ICU patients were split into 2 groups based on whether ClinCirc detected unchanged or a reduced number of circadian oscillations in the peripheral blood molecular oscillator. (A) Heatmap displaying the proportion of patients in each group in whom ClinCirc detected a circadian oscillation in the measured inflammatory mediator. *P < 0.05, χ² test. (B) Forty-eight–hour expression profiles for the 3 inflammatory mediators (MMP2, MMP3, and TSLP) that showed differential circadian oscillations between ICU patients who had standard or reduced detection of circadian oscillations. Data are represented as mean ± SEM. Traces were acrophase aligned. (C) Volcano plot showing differences in mean expression of 37 inflammatory mediators between ICU patients with standard or reduced detection of circadian oscillations. Positive fold change reveals that the mediator was elevated in patients in whom detection of circadian oscillations was reduced. Dotted line shows P = 0.05. Significant cytokines are labeled. Inflammatory mediators that were differentially regulated are IFN-α2, IFN-γ, IL-2, IL-8, IL-10, IL-11, IL-12 (p40), IL-19, IL-20, IL-26, IL-27 (p28), IL-28A, IL-29, IL-35, LIGHT, Pentraxin-3, and TSLP. (D) Difference in CRP expression between ICU patients grouped according to the detection of circadian oscillations and those who underwent kidney transplantation. **P < 0.01, ANOVA post hoc Tukey’s. (E) CRP expression in ICU patients was also plotted against the number of clock genes for that participant in which ClinCirc detected the presence of a circadian oscillation. r² = 0.49 linear correlation. n = 13. For circadian rhythm analysis, data were only plotted if a circadian rhythm was detected.
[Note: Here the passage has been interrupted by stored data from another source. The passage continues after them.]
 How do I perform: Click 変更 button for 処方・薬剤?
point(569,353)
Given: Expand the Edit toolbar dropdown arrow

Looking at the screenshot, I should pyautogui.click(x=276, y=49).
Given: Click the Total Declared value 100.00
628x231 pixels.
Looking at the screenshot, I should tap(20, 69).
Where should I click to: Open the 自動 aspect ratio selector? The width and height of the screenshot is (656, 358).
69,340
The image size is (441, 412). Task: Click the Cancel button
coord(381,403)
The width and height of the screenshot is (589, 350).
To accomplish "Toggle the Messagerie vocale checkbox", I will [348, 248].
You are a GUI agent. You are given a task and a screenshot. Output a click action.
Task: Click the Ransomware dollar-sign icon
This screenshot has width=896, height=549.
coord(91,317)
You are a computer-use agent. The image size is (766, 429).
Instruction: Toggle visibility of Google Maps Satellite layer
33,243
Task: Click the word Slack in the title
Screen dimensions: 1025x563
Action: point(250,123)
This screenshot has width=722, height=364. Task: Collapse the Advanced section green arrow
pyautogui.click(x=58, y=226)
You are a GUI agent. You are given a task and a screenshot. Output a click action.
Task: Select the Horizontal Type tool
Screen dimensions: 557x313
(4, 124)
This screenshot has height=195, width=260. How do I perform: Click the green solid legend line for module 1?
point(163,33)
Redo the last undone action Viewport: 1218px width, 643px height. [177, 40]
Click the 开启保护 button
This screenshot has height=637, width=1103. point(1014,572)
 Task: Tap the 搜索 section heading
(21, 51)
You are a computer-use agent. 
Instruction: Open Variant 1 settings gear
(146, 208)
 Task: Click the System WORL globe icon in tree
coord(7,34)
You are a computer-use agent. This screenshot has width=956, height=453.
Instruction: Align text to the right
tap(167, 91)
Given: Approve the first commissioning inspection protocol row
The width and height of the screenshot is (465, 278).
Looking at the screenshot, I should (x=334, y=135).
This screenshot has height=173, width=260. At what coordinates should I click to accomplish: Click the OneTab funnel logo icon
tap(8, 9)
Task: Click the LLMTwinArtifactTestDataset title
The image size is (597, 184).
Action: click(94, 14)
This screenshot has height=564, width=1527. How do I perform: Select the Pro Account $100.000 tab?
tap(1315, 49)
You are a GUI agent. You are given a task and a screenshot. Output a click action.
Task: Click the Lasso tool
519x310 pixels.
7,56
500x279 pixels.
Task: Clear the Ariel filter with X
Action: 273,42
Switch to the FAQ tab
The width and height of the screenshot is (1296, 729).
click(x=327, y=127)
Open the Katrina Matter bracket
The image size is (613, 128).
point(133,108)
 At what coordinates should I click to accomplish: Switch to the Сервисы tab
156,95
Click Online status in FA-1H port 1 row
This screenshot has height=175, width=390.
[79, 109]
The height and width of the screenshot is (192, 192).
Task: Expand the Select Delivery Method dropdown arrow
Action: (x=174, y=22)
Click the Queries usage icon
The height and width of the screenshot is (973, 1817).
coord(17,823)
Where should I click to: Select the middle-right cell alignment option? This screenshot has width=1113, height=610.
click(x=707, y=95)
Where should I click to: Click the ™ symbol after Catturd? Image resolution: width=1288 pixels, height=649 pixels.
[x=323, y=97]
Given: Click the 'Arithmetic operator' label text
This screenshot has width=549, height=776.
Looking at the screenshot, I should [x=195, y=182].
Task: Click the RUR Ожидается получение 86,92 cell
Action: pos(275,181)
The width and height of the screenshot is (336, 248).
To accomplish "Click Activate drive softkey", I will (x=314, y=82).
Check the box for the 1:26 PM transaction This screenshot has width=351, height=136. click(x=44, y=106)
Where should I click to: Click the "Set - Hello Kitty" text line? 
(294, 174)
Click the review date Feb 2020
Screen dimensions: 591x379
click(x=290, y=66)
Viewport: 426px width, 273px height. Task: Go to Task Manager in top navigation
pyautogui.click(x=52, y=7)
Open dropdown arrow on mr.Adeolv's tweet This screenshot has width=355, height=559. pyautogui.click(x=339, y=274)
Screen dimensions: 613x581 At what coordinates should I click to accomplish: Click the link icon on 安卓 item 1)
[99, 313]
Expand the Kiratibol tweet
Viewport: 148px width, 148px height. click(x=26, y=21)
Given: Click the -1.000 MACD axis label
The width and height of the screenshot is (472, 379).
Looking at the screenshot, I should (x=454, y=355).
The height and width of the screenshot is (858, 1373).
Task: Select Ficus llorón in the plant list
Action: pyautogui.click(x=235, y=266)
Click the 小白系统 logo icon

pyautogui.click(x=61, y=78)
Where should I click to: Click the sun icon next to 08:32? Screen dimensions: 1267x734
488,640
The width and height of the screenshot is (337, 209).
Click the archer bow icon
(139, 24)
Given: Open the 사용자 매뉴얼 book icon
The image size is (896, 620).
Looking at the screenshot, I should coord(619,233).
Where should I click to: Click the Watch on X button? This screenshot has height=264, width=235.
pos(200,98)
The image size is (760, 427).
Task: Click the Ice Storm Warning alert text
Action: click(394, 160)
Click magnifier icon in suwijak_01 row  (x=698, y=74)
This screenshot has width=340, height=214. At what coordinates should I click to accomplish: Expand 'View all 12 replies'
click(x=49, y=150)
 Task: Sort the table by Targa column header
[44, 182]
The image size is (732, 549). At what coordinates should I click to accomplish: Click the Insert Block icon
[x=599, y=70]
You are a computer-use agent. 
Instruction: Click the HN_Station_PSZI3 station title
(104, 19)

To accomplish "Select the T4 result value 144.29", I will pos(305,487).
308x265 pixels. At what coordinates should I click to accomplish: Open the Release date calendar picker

Figure 3. Kidney transplantation induces a phase shift that is associated with altered clinical outcomes.

(A) The relative amplitude of each clock gene’s circadian oscillation 0 to 24 hours after transplantation (24 hours, n = 22) and 48 to 72 hours (72 hours, n = 7) after kidney transplantation was compared with the amplitude from healthy volunteers. Data are represented as mean ± SEM. **q < 0.01, 2-way ANOVA, post hoc Dunnett’s. Each circle indicates patient. (B) Acrophase plot of PER3’s circadian oscillation 0 to 24 hours and 48 to 72 hours after kidney transplantation was compared with that of healthy volunteers. Circles indicate individual patients. Data are represented as median ± IQR (color band). (C) PER3 transcript expression plotted against either time of day or time after allograft reperfusion for the first 24 hours following transplantation (n = 22). Circles indicate individual patients. Regression line is shown. (D) The acrophase of PER3’s circadian oscillation was compared against time of organ reperfusion immediately after kidney transplantation (24 hours). Circles indicate individual patients. r² = 0.87 linear regression. (E) The prevalence of DGF after kidney transplantation from brain-dead donors was calculated in a 10-year retrospective cohort (n = 536). The probability density for DGF was then plotted against allograft reperfusion time. Data are represented as mean ± 95%CI. Gaussian smoothing with bootstrap. (F) The probability density of DGF was also plotted against allograft harvest time from the donor. Data are represented as mean ± 95%CI. Gaussian smoothing with bootstrap. For circadian rhythm analysis, data were only plotted if a circadian rhythm was detected. Black dotted lines show uniform lines.